Hi Clarissa,
You have a couple of issues here. Your hen is too young to be with a male or be allowed to breed and lay eggs. She is a typical young hen – her eggs weren’t viable and the chicks not robust. The other problem is the poor diet – seeds provide almost no nutrition, so neither she nor the chick is getting the nutrition they need. The chick may not survive, but it would be more due to the diet. Parents do stuff their chicks, and on a good diet, the food moves through the crop naturally. With seeds, there is a high risk of the crop getting impacted and the chick will sadly die. It’s too late to change things now, but you can offer other foods. You should be feeding the parents a nutritionally balanced diet like pellets or our foraging diets. Loose seeds have little nutrition, and added vitamins are lost when the birds hull the seeds. Vitamins in the water can help some, but they do not drink enough to get enough vitamins just that way. Pellets are all the nutrition they need in a pelleted form. And our foraging diets are the same as pellets, but the ingredients are left whole, and all of the seeds already have the hulled removed. You should also offer leafy greens, chopped veggies and some fruit. And of course the egg. The egg should be cooked with the shell washed, crushed and cooked with it.

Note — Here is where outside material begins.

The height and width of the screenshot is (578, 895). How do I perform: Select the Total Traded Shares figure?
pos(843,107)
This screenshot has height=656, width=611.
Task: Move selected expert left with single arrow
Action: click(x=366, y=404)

If the chick survives, then you need to remove the nest box as soon as it leaves the box the first time. Otherwise the parents will try to nest again right away. Since your hen really needs to be older, I would not give the nest box back for 8 months to a year. Use this time to convert the parents to a nutritionally balanced diet before letting them breed again. Then return the box and next time, she will most likely have a better hatch rate, and chick survival rate. A lot of people do not realize you shouldn’t pair young birds together, because it does make them breed too early. And some breeders do start them at a year old. But the serious breeders with the healthiest cockatiels never pair their birds until they are between 2-3 years old. At that age, both parents are fully developed both physically and mentally.